PROVIDED MATERIAL:
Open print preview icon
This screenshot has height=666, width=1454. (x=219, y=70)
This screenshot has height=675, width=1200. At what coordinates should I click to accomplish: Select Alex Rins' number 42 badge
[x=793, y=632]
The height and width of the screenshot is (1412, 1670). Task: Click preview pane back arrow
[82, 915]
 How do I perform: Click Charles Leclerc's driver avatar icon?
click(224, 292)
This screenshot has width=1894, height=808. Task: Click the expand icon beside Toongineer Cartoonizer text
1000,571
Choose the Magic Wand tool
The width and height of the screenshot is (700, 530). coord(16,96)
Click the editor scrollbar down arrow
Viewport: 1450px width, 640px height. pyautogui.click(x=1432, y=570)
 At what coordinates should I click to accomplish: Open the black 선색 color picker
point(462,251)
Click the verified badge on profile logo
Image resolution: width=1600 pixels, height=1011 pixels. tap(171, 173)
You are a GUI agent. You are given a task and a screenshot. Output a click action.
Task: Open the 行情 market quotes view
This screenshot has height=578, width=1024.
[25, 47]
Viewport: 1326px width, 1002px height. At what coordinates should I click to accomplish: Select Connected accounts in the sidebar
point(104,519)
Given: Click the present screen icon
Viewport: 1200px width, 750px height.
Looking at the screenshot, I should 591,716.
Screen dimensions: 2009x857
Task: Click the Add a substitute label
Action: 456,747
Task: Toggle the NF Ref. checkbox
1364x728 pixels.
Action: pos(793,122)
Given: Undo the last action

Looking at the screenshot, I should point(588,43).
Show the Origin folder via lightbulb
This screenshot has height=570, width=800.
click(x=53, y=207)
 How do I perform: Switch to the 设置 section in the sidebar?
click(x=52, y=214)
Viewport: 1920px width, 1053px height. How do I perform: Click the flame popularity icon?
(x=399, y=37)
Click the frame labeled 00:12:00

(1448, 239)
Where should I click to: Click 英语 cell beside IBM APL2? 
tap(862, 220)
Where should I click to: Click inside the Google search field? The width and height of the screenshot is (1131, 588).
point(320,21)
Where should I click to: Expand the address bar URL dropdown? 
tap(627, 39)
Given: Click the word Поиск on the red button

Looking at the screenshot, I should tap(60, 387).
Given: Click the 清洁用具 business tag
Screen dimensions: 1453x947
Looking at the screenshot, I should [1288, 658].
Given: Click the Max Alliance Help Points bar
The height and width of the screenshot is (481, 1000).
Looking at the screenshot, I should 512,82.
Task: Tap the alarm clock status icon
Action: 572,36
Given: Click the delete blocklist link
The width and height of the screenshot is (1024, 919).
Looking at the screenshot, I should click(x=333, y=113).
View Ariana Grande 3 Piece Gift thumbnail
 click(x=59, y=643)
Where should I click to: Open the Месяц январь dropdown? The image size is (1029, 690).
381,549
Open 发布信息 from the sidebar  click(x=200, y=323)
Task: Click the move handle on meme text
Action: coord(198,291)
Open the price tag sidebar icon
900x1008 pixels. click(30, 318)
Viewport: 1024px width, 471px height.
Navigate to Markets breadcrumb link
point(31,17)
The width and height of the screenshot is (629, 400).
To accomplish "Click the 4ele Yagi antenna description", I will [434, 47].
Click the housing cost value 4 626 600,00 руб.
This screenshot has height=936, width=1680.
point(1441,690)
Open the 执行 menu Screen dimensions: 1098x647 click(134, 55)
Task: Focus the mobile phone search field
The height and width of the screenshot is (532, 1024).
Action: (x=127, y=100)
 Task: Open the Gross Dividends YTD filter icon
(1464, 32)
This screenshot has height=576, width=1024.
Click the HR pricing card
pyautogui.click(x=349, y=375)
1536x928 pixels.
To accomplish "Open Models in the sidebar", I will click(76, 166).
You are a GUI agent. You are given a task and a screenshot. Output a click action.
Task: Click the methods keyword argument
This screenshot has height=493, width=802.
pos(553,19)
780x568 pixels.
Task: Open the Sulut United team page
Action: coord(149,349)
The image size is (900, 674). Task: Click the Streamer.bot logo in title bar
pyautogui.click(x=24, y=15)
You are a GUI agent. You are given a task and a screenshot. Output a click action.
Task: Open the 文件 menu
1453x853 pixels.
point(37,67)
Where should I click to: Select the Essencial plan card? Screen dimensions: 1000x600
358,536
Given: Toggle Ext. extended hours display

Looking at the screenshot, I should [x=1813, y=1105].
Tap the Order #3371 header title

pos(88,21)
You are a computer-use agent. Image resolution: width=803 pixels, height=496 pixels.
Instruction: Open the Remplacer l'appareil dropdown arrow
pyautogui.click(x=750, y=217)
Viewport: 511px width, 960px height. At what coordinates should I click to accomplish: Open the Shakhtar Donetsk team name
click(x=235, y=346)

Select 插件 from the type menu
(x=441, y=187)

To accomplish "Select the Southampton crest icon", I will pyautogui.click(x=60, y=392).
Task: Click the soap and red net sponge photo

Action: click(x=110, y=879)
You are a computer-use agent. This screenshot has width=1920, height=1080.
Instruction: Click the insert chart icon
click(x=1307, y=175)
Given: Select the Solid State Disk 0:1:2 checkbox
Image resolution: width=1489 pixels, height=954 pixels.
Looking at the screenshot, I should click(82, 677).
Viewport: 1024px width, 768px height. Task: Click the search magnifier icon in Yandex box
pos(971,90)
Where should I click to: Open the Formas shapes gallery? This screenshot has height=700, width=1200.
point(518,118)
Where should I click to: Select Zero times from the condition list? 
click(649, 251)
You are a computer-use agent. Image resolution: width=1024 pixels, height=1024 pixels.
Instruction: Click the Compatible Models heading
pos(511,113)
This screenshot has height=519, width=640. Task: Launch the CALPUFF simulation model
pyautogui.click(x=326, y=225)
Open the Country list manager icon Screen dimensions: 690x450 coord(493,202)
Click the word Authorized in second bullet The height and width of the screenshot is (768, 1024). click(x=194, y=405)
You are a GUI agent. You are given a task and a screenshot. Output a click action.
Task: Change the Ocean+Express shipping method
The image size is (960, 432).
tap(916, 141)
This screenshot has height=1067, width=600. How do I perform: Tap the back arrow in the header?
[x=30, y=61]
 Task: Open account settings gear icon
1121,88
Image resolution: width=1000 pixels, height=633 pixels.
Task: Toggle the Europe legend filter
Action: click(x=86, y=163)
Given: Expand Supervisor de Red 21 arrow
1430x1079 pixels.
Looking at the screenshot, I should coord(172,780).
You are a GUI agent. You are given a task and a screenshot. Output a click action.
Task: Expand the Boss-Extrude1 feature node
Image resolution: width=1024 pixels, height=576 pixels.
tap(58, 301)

ACTIVITY:
In the entries above, which lines hold the word "computer"? Copy them out.

SOLUTION FOR THIS PROBLEM:
You are a computer-use agent. Image resolution: width=803 pixels, height=496 pixels.
You are a computer-use agent. This screenshot has width=1920, height=1080.
You are a computer-use agent. Image resolution: width=1024 pixels, height=1024 pixels.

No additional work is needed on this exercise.